Hm. In Chapter 74, we learn that all ritual magic requires a sacrifice, and Harry muses about all the pulled punches in wizard warfare. Iiinteresting.
This is one of the few speculations that I would actually like to see confirmed-- I find it very satisfying, for some reason.
Especially since Quirrell/Voldemort specifically mentions that it is possible to sacrifice "a portion" of one's own magical power -- permanently -- to achieve 'great effects'. I imagine a nefarious individual could conceive of a rite whereby the sacrifice of another wizard's life -- and by extension, his magic -- would cause at least some portion of that magic to be transferred to yourself.
Perhaps older wizards were more powerful because... they had more power? One could easily conceive of Godric Griffindor using this method of execution upon potential Dark Lords in order to combat more-powerful ones.
That seems like an effective method of imprisonment. Force the wizard to expend their power permanently in rituals (or just one powerful ritual). Such a prison would be significantly safer than Azkaban, since any wizards which escape would be effectively useless. They would be permanently helpless; some might consider it an even worse fate than dementors.
On further thought, perhaps that is why the public accepts dementors. Imagine what the prison system could have been before dementors were harnessed for prison work. The state would have an incentive to label people as criminals, so that it could burn their magic. The entire situation would degrade into an ever worsening police state. The discovery of dementors for prison use would be a humanitarian breakthrough akin to the abolishing of Capital Punishment.
I'm impressed. That's WH40K-level crapsackiness.
It's also straight out of Vampire: the Masquerade - Vampires can become stronger and more vampire-ish by eating the "souls" of other vampires. This is considered a heinous crime in vampire society and is punishable by Final Death.
Huh, I thought the obvious precedent was Larry Niven's story about a world where even minor crimes are punishable by death so that your organs can be harvested for transplantation...
Well, that too. ;)
Which means you'd better make sure you drink a lot of vampire souls before they catch you. All of them if possible.
Apart from, y'know, still being humans, right?
If any of those previous Dark Wizards were dangerous even as ordinary humans, they wouldn't've lost in the first place.
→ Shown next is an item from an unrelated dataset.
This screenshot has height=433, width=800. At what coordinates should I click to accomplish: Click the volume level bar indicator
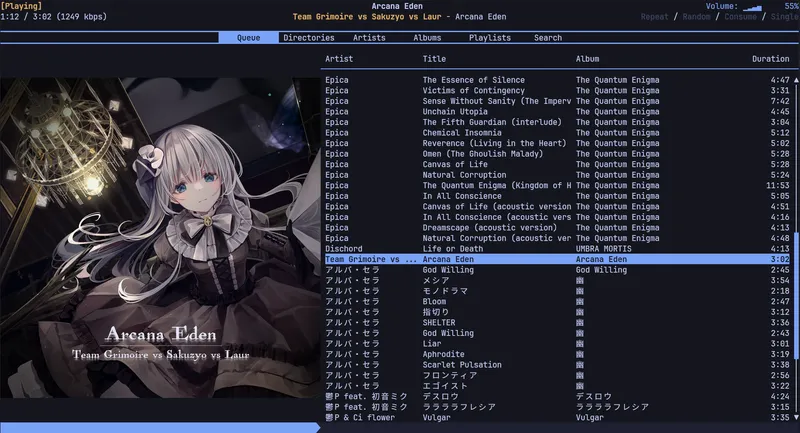752,8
Unless they had some kind of really cunning plan.
If they had such a plan which really truly required them to be non-magical* and somehow was superior to all magical plans, they could just burn their power themselves...
* This makes me very wary as it sounds perilously close to conjunction fallacy. The set of 'non-magical \/ magical plans' ought to be larger than either subset...
Example: Have your enemy burn your magic. Your enemy thinks you are safe and lets their guard down. Your minion sacrifices themselves and you absorb their magic. You win.
Admittedly this plan will involve more than three things going right in a row.
I was going to say that this step seems like an assumption, except Eliezer just made Dumbledore say that was the secret to Grindelwald's success, so...
I'm immediately reminded of discworld where technical improvements in magical theory have gotten to the point where a spell that originally required the sacrifice of a human being can now be performed using a few ccs of mouse blood.
Hmmm, what if the practice of magic is weaker in the present of MoR because ritually sacrificing a few dozen peasants for purely experimental ends is considered in bad taste?
I can see Dumbledore BSODing over the discovery that Hogwarts is actually powered by the hearts of ten thousand orphans somewhere down in the foundations.
I think we can rule that out on the basis that Godric Griffindor wouldn't have stood for it.